PROMPT: Write the continuation of the book review about Neal Asher's novels, picking up right after its last sentence.

PAGE EXTRACT:

-- BEGIN --

Review by: tucker (Karl)
Dated: 1st of March, 2021

Link to this review Report this review

 

This Review: 9.8/10
Value for Money:
Score 9 out of 10
Variety / Theme:
Score 10 out of 10
Lose Track of Time:
Score 10 out of 10
Personal Choice:
Score 10 out of 10

15 years ago, while working for a regional newspaper, I was offered a chance to read and write a review of a book called "Brass Man" by an author I had never heard of. The book sat on my desk for almost a month before I got around to reading it - it sounded a bit outside my normal preferences. Getting into it took a fair bit of effort due to the extensive back-story I wasn't aware of, having not read any of the previous titles by Neal Asher. By the end of the book though, I was hooked. Asher crafted a world that I could see in my mind as I read, and that world had serious scope and depth. I started buying up his books wherever I could find them.

-- END --

Entries drawn from a collection:
-- BEGIN --

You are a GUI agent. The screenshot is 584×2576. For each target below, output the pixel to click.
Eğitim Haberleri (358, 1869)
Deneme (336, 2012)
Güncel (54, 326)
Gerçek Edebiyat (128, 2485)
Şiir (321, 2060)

-- END --

TASK ANSWER:
Fast forward to today, and I now have the task of reading a collection of short stories that are still set in Asher's "Polity" universe but addresses the timeline at the tail end of humanity's galaxy-spanning civilisation. Asher brings to bear his extensive writing prowess across a number of different modes that still resonate with his signature "hard-sci-fi threaded through a good storyline" style. From 'The Relict' - which follows a very strange man on an alien world in the midst of a protracted civil war - to 'Raising Moloch' - one of the few stories involving the dreaded Hooders wherein humans encounter one of the warbeasts and actually live to walk away. From start to finish, this collection will keep any fan of Asher's works hooked. If you have never read any of Asher's works, this is a great collection to give you a taste - if you like these stories, you're going to love the wider Polity universe and the myriad stories Asher draws from it.

One of the most compelling stories for me was 'Plenty' and at 102 pages, this is also the longest tale in the book. Very much a "shipwrecked, lost and alone" tale which, according to Neal, carries a very 'Robinson Crusoe' vibe that only became apparent in retrospect, however the first 35 pages reminded me far more of the Tom Hanks movie 'Cast Away' - ill of health yet still needing to harvest raw materials for survival from non-natural sources, in this case, the bio-tech 'podules' that have started to grow wild on this long-ago abandoned world.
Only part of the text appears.